Anayasa’nın geçici 15. maddesi 12 Eylül darbecilerini koruma altına alıyordu. Paket referandumdan geçerse 12 Eylül darbesini gerçekleştiren Kenan Evren ve arkadaşları ile Danışma Meclisi üyelerinin yargılanamaz ve hesap sorulamazlığına son verilecek. Darbecilerin yargılanmasıyla ilgili yasal düzenlemeler gündeme gelecek. Tartışma konusu olan zamanaşımında farklı görüşler savunuluyor. Kimi hukukçular insanlık suçu gördükleri darbeler için zamanaşımı olmayacağı görüşünde. Ancak bazı hukukçulara göre de yargılamayı imkânsız kılan sebepler zamanaşımını durdurur, engeller kalktığında zamanaşımı tekrar işlemeye başlar. Yani 12 Eylül darbecileri yargılanabilir.

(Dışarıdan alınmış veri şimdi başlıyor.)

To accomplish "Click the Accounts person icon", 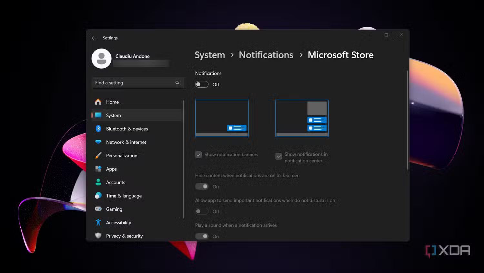I will (x=98, y=182).
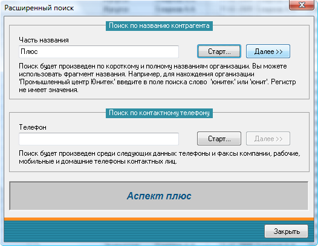Focus the empty Телефон input field
The image size is (318, 246).
pos(99,139)

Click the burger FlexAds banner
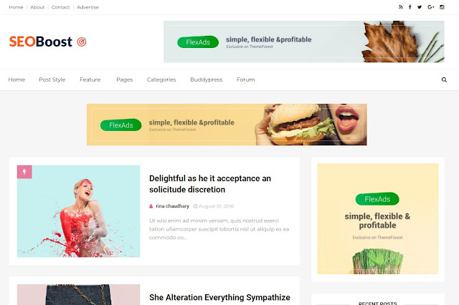coord(227,125)
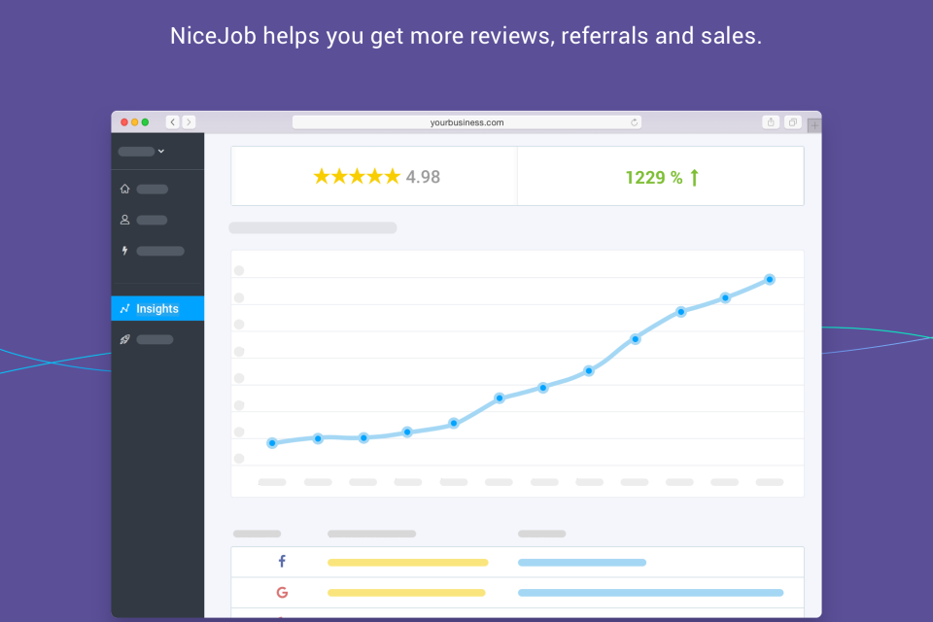Screen dimensions: 933x622
Task: Click the last data point on chart
Action: pyautogui.click(x=770, y=279)
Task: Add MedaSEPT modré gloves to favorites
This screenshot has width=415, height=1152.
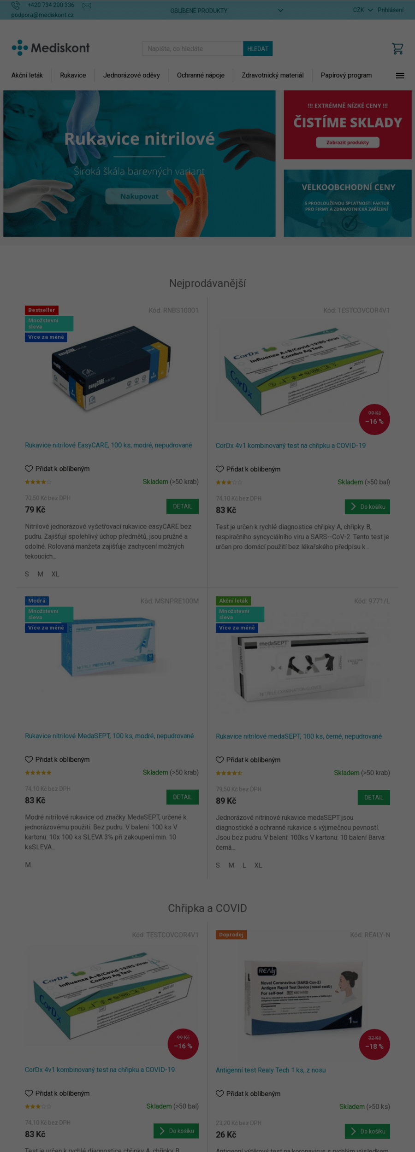Action: point(29,759)
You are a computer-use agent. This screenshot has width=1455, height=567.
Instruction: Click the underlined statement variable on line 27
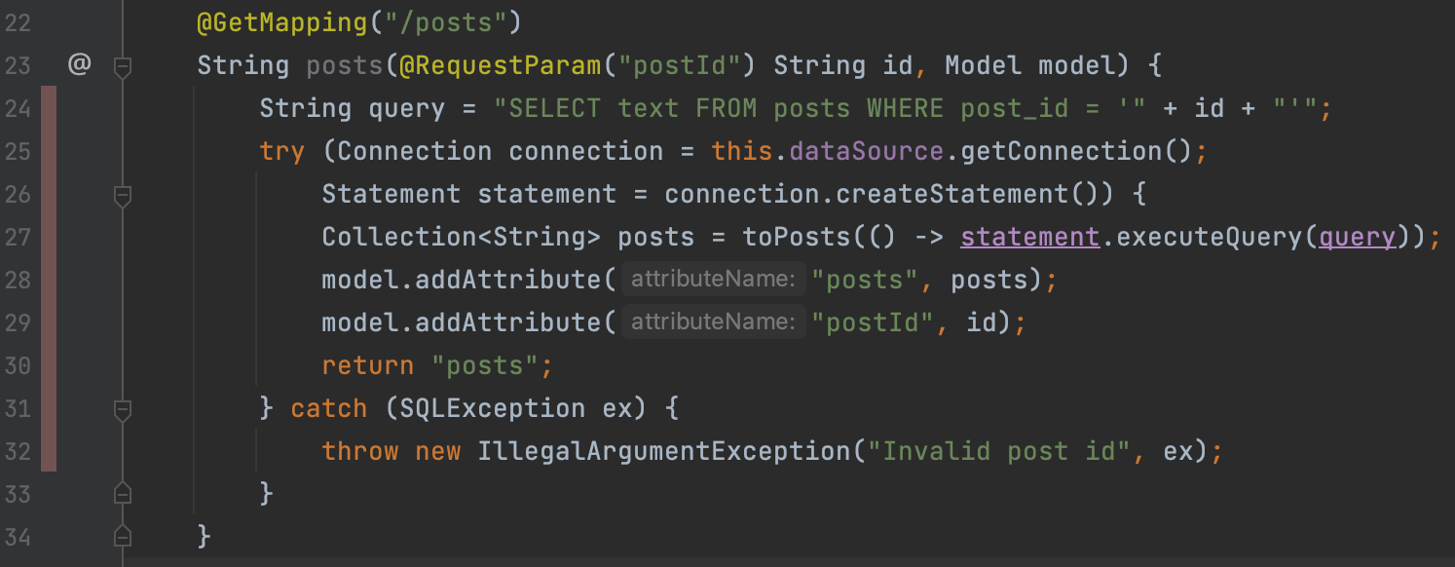click(x=1030, y=237)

Ordudan atılan askere yargı yolu

Yıllardır eşinin kılık kıyafeti veya inançlarından dolayı irtica gerekçesiyle ordudan binlerce subay ve astsubay ihraç edilmişti. Bu rakam 28 Şubat döneminde zirveye çıkmış, 1997-1998 yıllarında 569 kişi ordudan atılmıştı. Ordudan ilişiği kesilen askerlerin hak aramasının önündeki engel, YAŞ kararlarına karşı yargı yolunun kapalı olmasıydı. Rütbesi sökülen, işsiz bırakılan askerler mahkemelere gidip hakkını arayamıyordu. Anayasa değişikliğiyle bu durum düzeltilerek YAŞ kararları yargı denetimine açılacak. Böylece Silahlı Kuvvetler’den ilişiği kesilen askerî personele hak arama hürriyeti ve savunma hakkı tanınacak.

Özel hayata koruma geliyor

Darbeler insanların hayatını karartırken, cuntacılar toplumun neredeyse tamamını fişlemişti. Kişisel verileri korumaya alan anayasa paketi ile fişleme tarih olacak. Vatandaşın adı, yaşı, adresi, medeni durumu, telefon numarası, pasaport numarası, özgeçmiş bilgileri, resimleri, sesi, parmak izi ancak kişinin rızası ile kayıt altına alınabilecek. Zorunlu haller dışında bu veriler kayda geçirilemeyecek. Fişleme yapanlar yargılanacak. Gerektiğinde, özel bilgilere işlem yasağı getirilebilecek. Herkes kişisel bilgilerinin kayıt altına alınıp alınmadığını öğrenme hakkına sahip olacak. Memurlar disiplin cezalarını yargıya taşıyabilecek.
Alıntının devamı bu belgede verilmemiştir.